Nasrin Amin did not know Martin Place gunman Man Haron Monis but during December's deadly siege the Melbourne IT worker said she felt his actions personally.
"I was returning from work on the train — a lady started pushing me with her bag and she started yelling at me and telling me to go back to the Middle East. I didn't come from the Middle East," the petite and softly spoken mother of three said.
Ms Amin is originally from Bangladesh, but has been in Australia since 1991.
She was attacked twice around that time and admitted she was "shaken inside" and lived in fear.
She would sit next to the emergency button on the train just in case she was attacked again.
"Racism hurts", she told a 200-strong crowd at a forum on Islamophobia in the Melbourne suburb of Coburg on Sunday.

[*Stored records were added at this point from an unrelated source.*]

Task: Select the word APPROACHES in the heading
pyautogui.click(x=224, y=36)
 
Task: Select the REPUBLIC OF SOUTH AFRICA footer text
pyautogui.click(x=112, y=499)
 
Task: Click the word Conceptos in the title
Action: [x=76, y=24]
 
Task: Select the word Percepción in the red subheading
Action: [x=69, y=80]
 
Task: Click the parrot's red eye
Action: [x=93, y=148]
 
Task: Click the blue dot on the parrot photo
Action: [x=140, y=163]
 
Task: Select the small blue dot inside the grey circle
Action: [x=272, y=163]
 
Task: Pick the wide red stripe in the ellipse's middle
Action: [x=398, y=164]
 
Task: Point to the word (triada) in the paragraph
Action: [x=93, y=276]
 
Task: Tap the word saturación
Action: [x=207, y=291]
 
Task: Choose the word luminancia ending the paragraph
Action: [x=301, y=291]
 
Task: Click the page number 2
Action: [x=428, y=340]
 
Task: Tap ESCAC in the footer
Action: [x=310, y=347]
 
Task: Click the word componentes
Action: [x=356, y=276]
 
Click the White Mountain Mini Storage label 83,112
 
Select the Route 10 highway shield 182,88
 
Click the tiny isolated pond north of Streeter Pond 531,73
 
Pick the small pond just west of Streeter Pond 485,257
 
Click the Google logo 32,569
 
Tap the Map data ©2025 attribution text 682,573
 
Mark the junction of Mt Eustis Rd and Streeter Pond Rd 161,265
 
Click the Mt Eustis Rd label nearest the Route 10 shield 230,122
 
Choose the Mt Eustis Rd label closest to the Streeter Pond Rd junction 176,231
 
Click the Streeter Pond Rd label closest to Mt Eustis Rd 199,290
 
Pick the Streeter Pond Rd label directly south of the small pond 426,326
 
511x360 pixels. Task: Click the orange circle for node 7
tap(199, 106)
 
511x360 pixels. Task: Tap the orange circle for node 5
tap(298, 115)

Ms Amin wears a black veil that covers half of her face. She organised the awareness forum in part because of her personal experience, and because of the stories she heard of other Muslim women who have been attacked.
Incidents included having their scarves pulled off them, and in one case, a woman had coffee thrown on her.
"From a victim's point of view, Islamophobia is racism," Ms Amin said.
"People can say Islam is not a race ... but from a victim's point of view this kind of abuse ... affects our lives, how we go on with our daily lives."
Melbourne's Muslim community is increasingly concerned about anti-Islamic sentiment.